Cholesterylhemisuccinate (CHS) has been used by different authors to enhance the antigenicity of tumor cells in human and in animals. In the present study, leukemic cells isolated mainly from patients with chronic myeloid and chronic lymphocytic leukemia were incubated for 90 min at 37° in PBS containing 3.5% polyvinylpyrrolidone, 0.5% glucose, 1% human serum albumin and 150 μg/ml CHS. 5 x 10⁶ pretreated, irradiated, autologous leukemic cells were tested for their ability to elicit a delayed type hypersensitivity skin reaction. The negative controls included CHS-treated and untreated non-leukemic autologous blood cells as well as substance controls.

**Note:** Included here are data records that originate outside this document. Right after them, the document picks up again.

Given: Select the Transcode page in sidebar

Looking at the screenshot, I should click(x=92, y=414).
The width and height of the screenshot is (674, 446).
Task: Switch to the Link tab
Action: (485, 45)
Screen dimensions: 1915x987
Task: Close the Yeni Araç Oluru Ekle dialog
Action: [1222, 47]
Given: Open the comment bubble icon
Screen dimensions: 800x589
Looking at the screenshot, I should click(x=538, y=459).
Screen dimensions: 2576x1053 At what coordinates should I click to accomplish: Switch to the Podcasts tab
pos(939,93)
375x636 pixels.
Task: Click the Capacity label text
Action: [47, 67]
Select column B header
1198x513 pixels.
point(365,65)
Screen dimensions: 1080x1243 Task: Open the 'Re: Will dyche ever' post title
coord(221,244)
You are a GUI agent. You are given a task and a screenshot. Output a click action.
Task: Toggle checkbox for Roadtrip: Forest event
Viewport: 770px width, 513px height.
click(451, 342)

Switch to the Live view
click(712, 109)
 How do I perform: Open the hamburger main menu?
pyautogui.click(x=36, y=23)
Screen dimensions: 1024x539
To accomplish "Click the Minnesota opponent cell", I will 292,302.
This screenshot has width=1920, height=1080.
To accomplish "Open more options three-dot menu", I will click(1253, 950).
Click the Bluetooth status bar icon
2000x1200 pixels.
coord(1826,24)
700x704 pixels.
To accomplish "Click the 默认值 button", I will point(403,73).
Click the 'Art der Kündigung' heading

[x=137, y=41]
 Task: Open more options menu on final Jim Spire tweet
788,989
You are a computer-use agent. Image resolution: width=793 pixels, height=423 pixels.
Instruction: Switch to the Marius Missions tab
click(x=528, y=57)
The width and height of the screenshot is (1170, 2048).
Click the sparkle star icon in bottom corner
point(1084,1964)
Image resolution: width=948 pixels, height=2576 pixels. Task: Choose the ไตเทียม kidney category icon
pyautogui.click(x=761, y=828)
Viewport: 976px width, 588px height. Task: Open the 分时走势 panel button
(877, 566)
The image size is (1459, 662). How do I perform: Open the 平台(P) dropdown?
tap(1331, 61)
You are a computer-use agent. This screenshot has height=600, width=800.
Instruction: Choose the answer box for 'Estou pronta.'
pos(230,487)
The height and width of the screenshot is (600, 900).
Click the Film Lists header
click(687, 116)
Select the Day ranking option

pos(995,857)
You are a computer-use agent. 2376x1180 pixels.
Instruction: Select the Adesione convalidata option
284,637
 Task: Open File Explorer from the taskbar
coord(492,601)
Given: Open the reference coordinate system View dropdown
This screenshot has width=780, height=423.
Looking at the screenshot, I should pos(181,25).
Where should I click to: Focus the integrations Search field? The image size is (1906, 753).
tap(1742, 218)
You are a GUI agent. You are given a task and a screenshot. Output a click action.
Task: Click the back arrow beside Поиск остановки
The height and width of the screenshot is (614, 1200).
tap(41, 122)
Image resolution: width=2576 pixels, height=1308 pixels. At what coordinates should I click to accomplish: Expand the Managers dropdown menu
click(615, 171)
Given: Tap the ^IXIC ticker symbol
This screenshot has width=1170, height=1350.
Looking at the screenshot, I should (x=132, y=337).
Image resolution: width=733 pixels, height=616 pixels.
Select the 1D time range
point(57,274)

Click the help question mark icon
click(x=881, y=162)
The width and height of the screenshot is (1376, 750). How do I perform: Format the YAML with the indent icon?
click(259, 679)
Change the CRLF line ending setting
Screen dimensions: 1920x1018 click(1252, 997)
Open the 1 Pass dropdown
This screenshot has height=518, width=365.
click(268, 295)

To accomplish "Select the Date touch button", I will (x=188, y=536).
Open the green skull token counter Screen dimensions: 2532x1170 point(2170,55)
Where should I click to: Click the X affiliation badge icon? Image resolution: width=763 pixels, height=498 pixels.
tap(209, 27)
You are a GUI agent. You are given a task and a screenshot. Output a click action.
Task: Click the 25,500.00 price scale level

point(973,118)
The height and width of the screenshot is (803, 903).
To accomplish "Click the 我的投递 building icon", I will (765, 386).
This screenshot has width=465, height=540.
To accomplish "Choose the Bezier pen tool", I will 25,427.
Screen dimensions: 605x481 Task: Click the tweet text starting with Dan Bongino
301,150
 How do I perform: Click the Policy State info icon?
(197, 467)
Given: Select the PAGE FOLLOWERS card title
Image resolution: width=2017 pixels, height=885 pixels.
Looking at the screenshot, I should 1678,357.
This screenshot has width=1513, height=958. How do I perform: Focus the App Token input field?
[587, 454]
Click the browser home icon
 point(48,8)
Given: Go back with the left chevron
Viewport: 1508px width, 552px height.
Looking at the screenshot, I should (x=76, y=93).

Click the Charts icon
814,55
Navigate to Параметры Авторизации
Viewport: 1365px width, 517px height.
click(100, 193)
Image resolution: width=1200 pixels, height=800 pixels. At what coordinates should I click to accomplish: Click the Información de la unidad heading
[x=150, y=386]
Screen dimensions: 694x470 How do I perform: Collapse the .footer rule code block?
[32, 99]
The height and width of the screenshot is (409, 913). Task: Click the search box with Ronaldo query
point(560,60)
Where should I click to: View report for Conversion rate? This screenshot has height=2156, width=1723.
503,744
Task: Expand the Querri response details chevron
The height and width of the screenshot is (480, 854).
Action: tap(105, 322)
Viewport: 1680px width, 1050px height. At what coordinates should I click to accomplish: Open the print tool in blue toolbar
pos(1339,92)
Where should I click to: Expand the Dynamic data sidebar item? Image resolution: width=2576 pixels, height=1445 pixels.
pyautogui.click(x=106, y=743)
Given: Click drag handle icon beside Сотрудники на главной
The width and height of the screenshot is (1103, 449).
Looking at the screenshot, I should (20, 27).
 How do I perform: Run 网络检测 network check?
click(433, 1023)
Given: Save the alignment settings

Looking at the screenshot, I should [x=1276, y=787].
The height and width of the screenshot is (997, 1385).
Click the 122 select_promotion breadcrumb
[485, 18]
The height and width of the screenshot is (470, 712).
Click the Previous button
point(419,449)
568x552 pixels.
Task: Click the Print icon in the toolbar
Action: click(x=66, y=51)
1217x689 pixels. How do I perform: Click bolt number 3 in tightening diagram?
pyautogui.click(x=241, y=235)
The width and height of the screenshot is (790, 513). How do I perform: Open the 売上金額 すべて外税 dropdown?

Recall antigens such as tetanus, diphtheria and tuberculine included in the Multitest Merieux served as positive controls. Results from 28 patients and 44 skin tests are presented. 19 of 23 patients tested under the best of experimental conditions generated a positive skin reaction with the CHS-treated autologous leukemic cells. Less than 12% of the patients reacted with any of the above negative controls. Under the same conditions, more than 90% of the CLL patients were reactive. 5 CLL patients were selected for a treatment including 6 weekly injections of 5 x 10⁶ to 5 x 10⁸ autologous CLL cells. 3 patients experienced an up to 60% reduction of their initial leukocyte counts. In one patient, the leukocyte counts continued to decrease more than 6 months after the treatment was completed. One patient showed no response and in one patient with increasing leukocytes this increase could not be reversed. The results are discussed in terms of earlier observations that membrane sterol content influences the presentation of cell surface proteins.